EXTRACT PROVIDED:

If by 'others', you mean people who might chime into this post, I can be
fairly certain that not many are going to respond. ( I will be repeating this
post over several months, even one person vaguely interested in about 10
repeat postings will be an excellent hit rate). Personally my suggestion would
be to go with some ordinary forum and then switch to a more secure one once
the topic is deemed too sensitive.

>These days, the tragedy is that so few are taught argument and formal logic
when they're young enough so as to get into the habit of regularly questioning
and testing their beliefs with others and against external evidence.

For most part you cannot teach ( most) people to be questioning of their
beliefs for the very simple reason that they cannot take on that additional
cognitive load. It's is significantly easier for most people to navigate life
with a set predetermined of beliefs on autopilot

>I overly question my stance or beliefs on too many things and that too can be
a hindrance.

RECORDED DATA:

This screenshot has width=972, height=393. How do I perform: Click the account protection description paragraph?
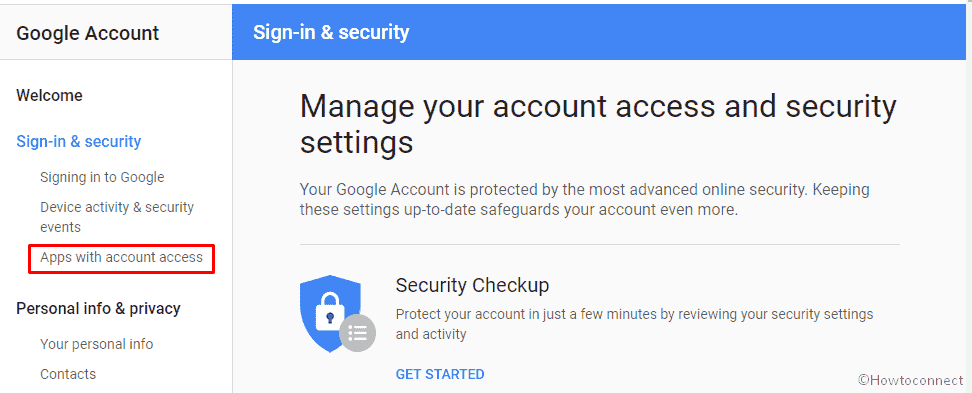[x=585, y=199]
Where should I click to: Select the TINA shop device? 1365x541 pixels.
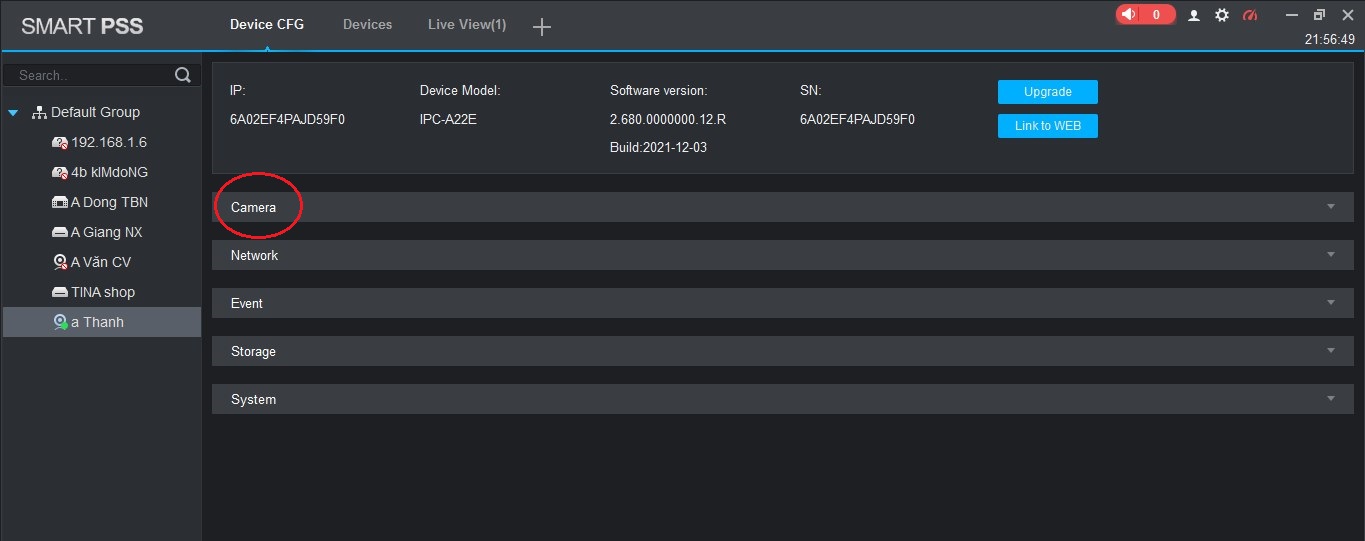(x=102, y=292)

EXERCISE INSTRUCTIONS:
Write out the passage of the forum thread on questioning one's beliefs, starting with "For most part" and going on through "a hindrance.".

OUTPUT FOR THIS TASK:
For most part you cannot teach ( most) people to be questioning of their
beliefs for the very simple reason that they cannot take on that additional
cognitive load. It's is significantly easier for most people to navigate life
with a set predetermined of beliefs on autopilot

>I overly question my stance or beliefs on too many things and that too can be
a hindrance.